How to beat application DDoS attacks with CrowdSec & Cloudflare
Distributed Denial-of-service (DDoS) attacks have been targeting all types of businesses over the past few years. They have been used by hackers for quite some time and are some of the most common attacks but remain extremely efficient and harmful.
The concept is simple: hackers hammer a given target from many different locations to take it down (and usually ask for money afterward as a condition to stop the attack).
There are several types of DDoS:
- L3 DDoS (referring to OSI Model Layer 3). The L3 is the network layer, and L3 DDoS typically target network equipment and connection to flood them up to the point where there are simply too many packets to handle. It’s a tremendously efficient attack, but most major hosting providers and hyperscalers are well protected against them nowadays.
- L7 DDoS (for Layer 7) directly targets applications. The goal here isn’t to shut down the network but rather the service itself, by flooding it with applicative requests (usually Web ones), leading to a resource shortage (CPU, RAM, or both).
E-commerce sites are one of the usual victims: an e-commerce site down is a site that isn’t making money. There are many ways and tools to perform this kind of attack and many layers of defense, but today we will focus on application (layer 7) distributed denial of service, L7 DDoS in short.

--- Data excerpt ---
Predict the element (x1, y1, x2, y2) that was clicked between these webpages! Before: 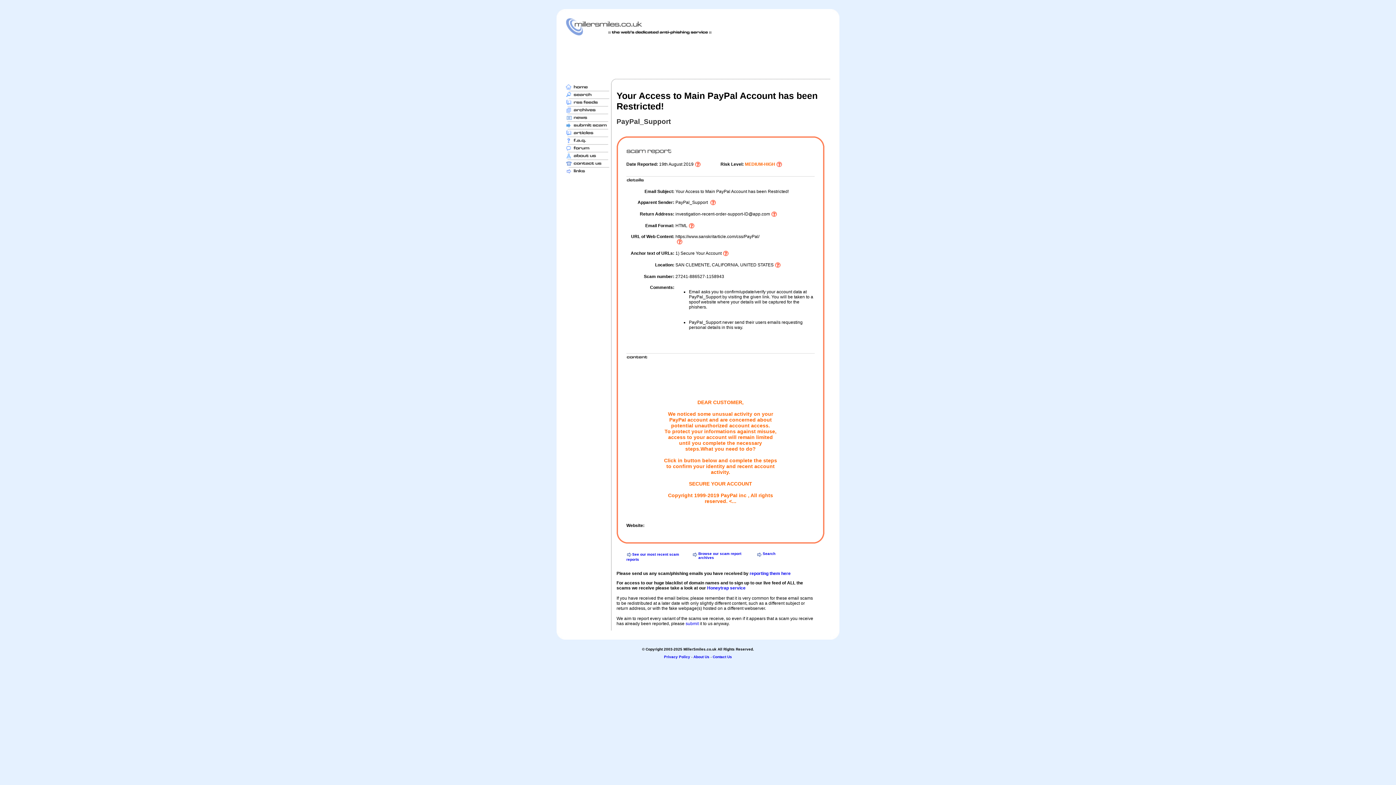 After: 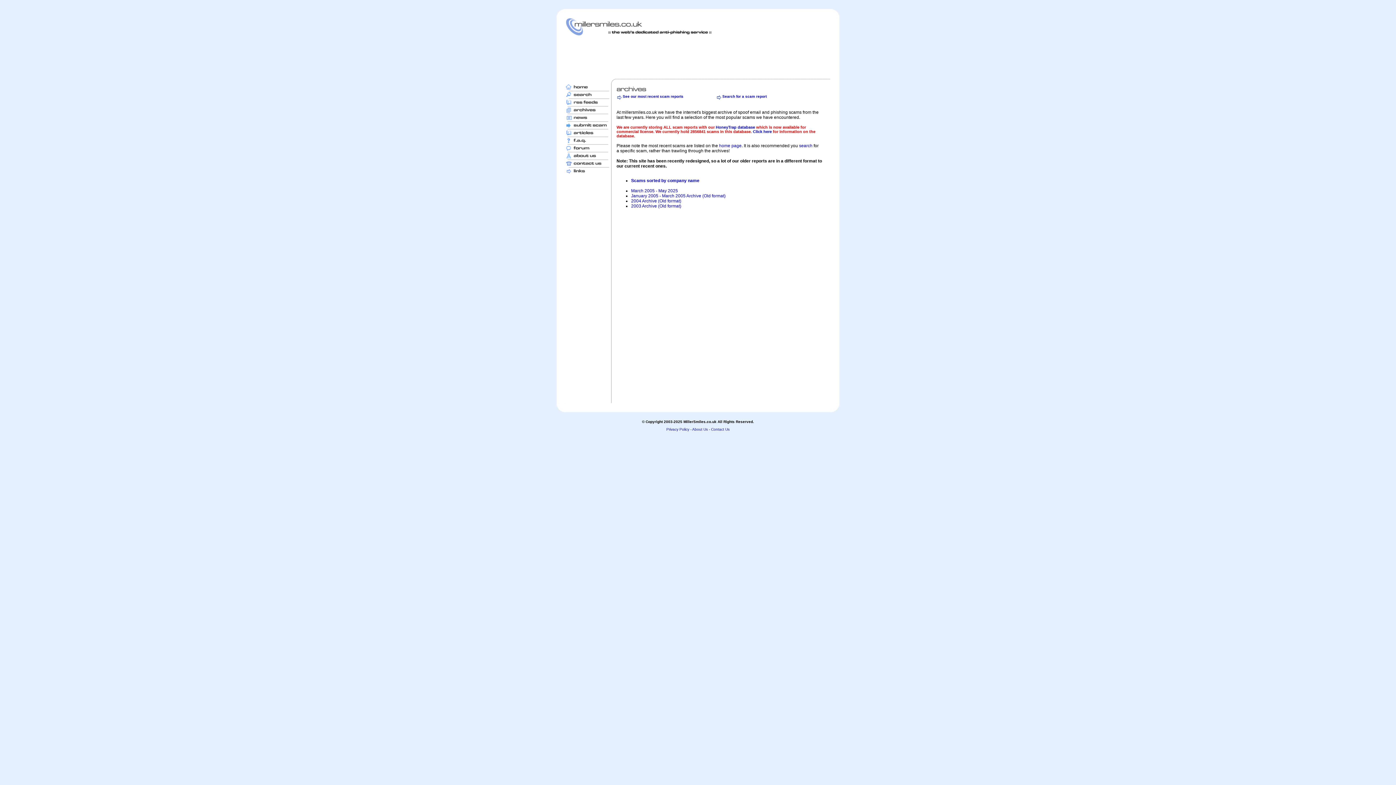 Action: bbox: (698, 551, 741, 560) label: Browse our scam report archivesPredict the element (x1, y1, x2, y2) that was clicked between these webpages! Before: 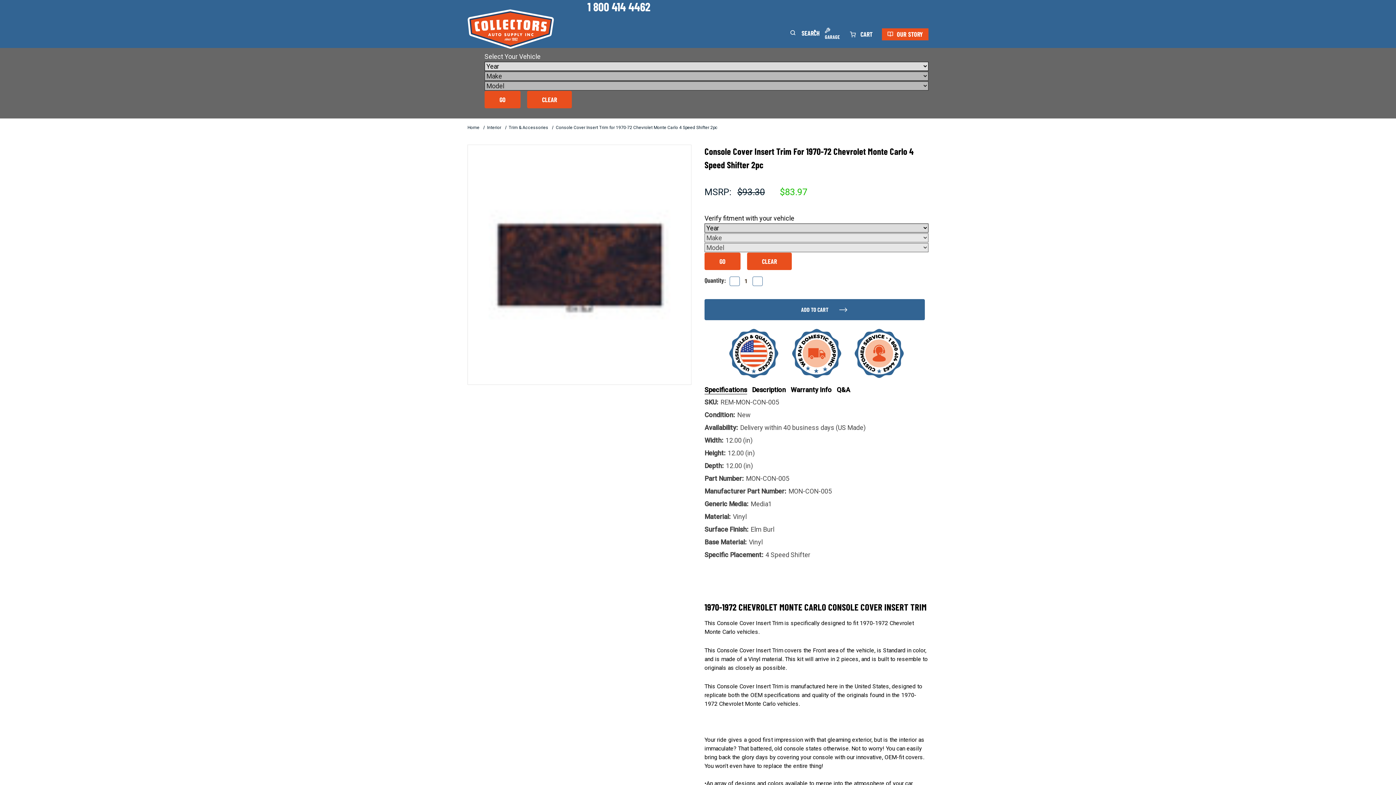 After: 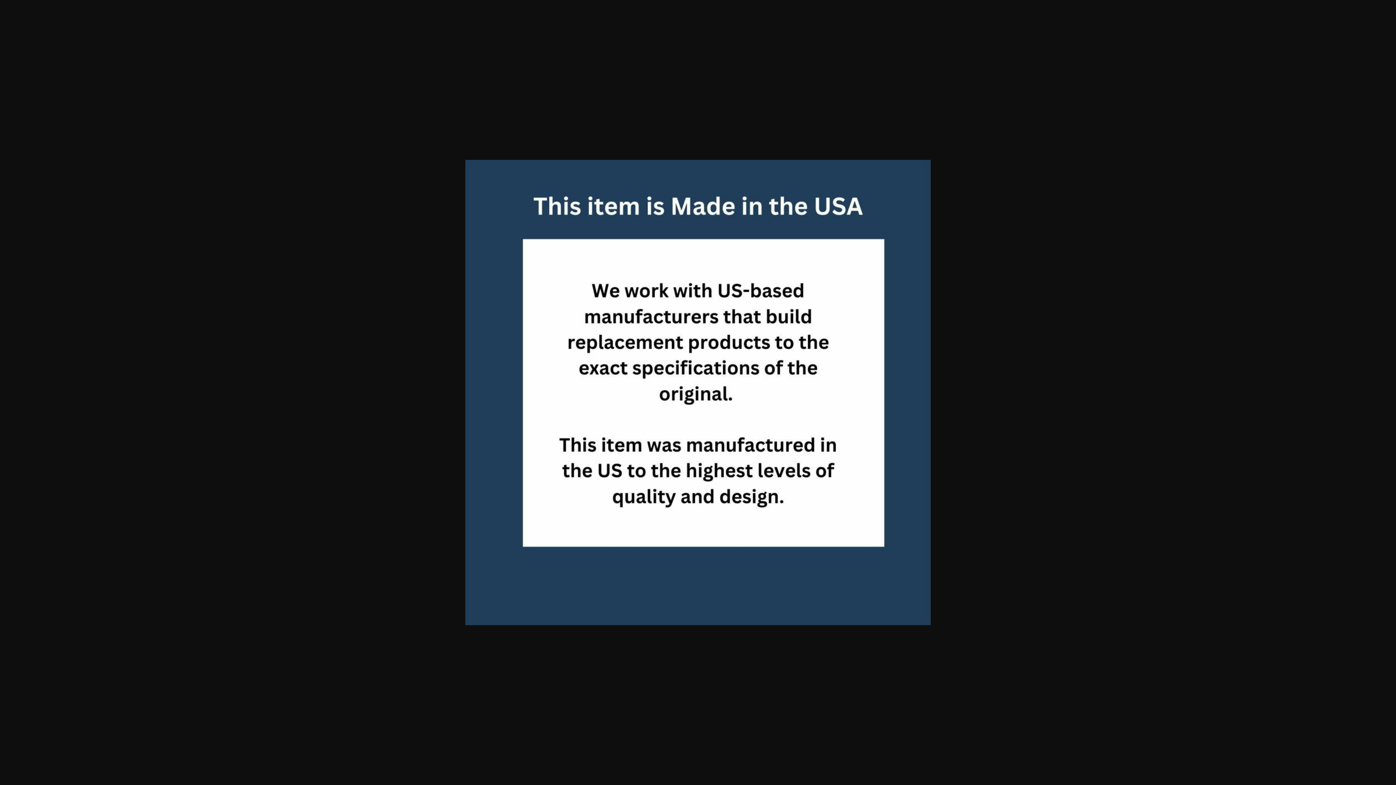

--- Set of tasks ---
**1.** Write out the part of the DDoS article that begins at the words "- L7 DDoS (for" and ends after "DDoS in short.".
**2.** Translate this sentence from the DDoS article into Spanish: "The concept is simple: hackers hammer a given target from many different locations to take it down (and usually ask for money afterward as a condition to stop the attack)."

--- Written responses ---
**1.**
- L7 DDoS (for Layer 7) directly targets applications. The goal here isn’t to shut down the network but rather the service itself, by flooding it with applicative requests (usually Web ones), leading to a resource shortage (CPU, RAM, or both).
E-commerce sites are one of the usual victims: an e-commerce site down is a site that isn’t making money. There are many ways and tools to perform this kind of attack and many layers of defense, but today we will focus on application (layer 7) distributed denial of service, L7 DDoS in short.

**2.** El concepto es simple: los hackers bombardean un objetivo determinado desde muchas ubicaciones distintas para derribarlo (y normalmente piden dinero después como condición para detener el ataque).